Above: Emilie Johnson, Nesbit 2011, with her iconic mentor from Boston, Alan Retik. Below: Julian Wan, Nesbit 1990, at one of his podium appearances, knocking it out of the park.
[Below: Music reception with Khurshid Ghani, Faculty Nesbit 2013, & David Miller, Nesbit 2005.]
The Nesbit reception this year at the Hotel Vitale on Mission Street hosted around 100 alumni, friends, and current team of the Urology Department. Below, a partial view of the crowd.
[Above: Damon Davis, Nesbit 2007. Brian Sack will start with us in pediatric urology this summer. Kristin Chrouser joined us this winter from Minneapolis and is centered at the VA. Below: Irene Crescenze current fellow FPMRS, Cheryl Lee, Nesbit 1997, now chair at Ohio State, Bert Chen, Nesbit 2006.]
[Above: Stu Wolf, Faculty Nesbit 1996, now in Austin, Udit Singhal PGY 2, Alon Weizer Faculty Nesbit 2005, Bunmi Olapade-Olaopa Nesbit, 2000. Below; Betty Newsom, Nesbit 1990, Bart and Amy Grossman, Nesbit 1977.
[Above: Lynda Ng, Nesbit 2005 and Jerilyn Latini, Faculty Nesbit 2003. Below: Steve & Faith Brown, friends of Michigan.]
[Above: Tom Stringer, Dept Urology Florida, Barry Kogan, Nesbit 1981 and Chair Albany. Below: Hugh Flood, Nesbit 1991, of Clonlara, County Clare, Ireland. Below: Simpa Salami, Nesbit 2017 & guest Mohamed Jalloh of Dakar, Senegal.]
Boundary matters. A few months past the JAMA column, A Piece of My Mind, came from Jeffrey Milstein at Penn Medicine [Milstein. The envelope. JAMA. 319:23, 2018] and detailed his office visit with a 70-year-old patient who carried a large white envelope, assumed to be “outside records.” Most of us get these, not infrequently, indicating that a second or third opinion is expected. On the occasion of this particular visit, the details were those of a 32-year old son who had recently passed away due to cancer. The envelope contained a stack of records with an obituary on top. The patient first wanted to talk about his son and then the course of his disease, tests, hospitalizations, treatments, and emotional toll. Then, after “a long moment of silence” the patient explained that he himself had not been to a physician in years, but needed to tell his son’s story before committing to his own care. The clock had run down by then and “the time for the visit” was over leaving nothing that could be documented in the EHR about the patient himself. The author noted “so another visit must be scheduled.”

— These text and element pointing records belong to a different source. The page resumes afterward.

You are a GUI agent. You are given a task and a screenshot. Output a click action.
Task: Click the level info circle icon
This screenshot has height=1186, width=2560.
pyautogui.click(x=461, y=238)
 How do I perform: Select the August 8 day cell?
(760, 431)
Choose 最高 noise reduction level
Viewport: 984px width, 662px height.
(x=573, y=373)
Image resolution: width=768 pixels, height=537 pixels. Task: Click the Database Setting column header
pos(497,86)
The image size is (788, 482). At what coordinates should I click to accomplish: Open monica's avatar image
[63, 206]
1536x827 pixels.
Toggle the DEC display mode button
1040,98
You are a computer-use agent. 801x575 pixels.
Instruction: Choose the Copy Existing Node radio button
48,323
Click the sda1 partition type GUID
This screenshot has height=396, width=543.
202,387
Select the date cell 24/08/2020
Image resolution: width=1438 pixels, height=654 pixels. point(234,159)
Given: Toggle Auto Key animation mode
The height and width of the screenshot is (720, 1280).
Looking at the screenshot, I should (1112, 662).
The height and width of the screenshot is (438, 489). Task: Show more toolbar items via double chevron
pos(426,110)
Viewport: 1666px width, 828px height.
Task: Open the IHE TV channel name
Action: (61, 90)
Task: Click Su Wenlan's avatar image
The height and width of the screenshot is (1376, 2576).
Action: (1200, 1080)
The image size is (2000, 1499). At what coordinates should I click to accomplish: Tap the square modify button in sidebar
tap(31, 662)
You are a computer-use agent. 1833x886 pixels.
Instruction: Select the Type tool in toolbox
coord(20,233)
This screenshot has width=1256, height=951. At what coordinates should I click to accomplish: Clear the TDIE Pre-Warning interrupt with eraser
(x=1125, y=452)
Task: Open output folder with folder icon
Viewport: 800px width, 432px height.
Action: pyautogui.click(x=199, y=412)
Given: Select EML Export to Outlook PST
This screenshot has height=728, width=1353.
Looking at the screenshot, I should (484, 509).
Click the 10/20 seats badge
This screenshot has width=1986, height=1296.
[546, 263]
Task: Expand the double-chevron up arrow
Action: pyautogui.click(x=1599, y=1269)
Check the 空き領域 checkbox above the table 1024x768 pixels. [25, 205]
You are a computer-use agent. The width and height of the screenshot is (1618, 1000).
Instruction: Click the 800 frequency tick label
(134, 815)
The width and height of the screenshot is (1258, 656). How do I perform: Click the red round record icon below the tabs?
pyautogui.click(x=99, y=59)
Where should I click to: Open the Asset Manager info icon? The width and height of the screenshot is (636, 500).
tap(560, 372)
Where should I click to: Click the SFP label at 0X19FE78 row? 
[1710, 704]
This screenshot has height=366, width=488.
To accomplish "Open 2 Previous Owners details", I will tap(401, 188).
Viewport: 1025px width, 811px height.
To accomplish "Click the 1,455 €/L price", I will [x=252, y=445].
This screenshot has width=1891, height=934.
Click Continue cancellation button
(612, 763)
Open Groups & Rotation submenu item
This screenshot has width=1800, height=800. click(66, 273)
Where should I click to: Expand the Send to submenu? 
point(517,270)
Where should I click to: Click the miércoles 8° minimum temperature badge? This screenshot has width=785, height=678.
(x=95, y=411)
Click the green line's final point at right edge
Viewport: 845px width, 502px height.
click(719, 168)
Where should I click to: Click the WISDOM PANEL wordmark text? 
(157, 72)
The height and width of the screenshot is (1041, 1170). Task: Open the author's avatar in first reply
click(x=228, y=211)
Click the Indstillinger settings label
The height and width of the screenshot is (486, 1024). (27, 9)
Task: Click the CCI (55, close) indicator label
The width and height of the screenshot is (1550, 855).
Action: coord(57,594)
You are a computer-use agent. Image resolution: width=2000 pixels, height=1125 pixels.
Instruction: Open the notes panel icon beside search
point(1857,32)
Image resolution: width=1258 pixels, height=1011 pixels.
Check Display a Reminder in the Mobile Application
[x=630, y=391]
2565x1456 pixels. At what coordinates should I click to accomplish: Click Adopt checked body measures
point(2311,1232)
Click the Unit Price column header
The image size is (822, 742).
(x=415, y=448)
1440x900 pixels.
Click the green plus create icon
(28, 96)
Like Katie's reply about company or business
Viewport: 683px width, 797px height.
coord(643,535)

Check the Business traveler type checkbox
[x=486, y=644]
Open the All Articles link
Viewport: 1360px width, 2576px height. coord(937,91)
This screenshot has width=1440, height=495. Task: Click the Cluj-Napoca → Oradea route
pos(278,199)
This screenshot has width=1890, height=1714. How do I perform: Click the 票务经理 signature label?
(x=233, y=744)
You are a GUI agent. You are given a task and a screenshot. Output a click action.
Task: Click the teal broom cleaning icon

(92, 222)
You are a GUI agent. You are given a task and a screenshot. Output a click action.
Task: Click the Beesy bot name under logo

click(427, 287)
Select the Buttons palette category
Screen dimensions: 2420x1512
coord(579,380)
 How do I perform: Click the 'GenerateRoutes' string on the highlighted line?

So, it seems medical care today has tight boundaries of time and information. Boundaries for nations, sports, politics, education, business, are important, but some are more important than others. The Pig War, a foolish dispute, easily could have escalated to bloodshed, leaving us no Robert’s Rules. Rules and boundaries in sports allow games to proceed fairly and end peacefully. Some boundaries in health care are tight and timeless, as evidenced in the Hippocratic Oath or as shamefully dishonored by occasional bad actors. The constraints of the EHR are self-inflicted wounds of the business of medicine, and should be viewed with minor contempt and never honored at the expense of a patient.
Baseball, timeless as it is, nonetheless must be somewhat mindful of the clock. Some fans may have babysitters, while transportation drivers and other workers are paid by the hour. The number of pitches thrown is a clock of a sort. Still, the essence of the game is indifferent to time. The same is true for conversations with patients. Life and schedules are much easier when each patient’s visit goes according to clockwork precision, but the essential transaction of the crucial conversations not infrequently runs afoul of anticipated timed encounters. These conversations are unique in the human repertoire and can have the most profound implications. Skilled clinicians know when and how to diplomatically crowd the later patients, run through lunch, or regroup with an expansive patient later in the day or soon thereafter. Such is the art of medicine.
Thanks for reading Matula Thoughts this June, 2018.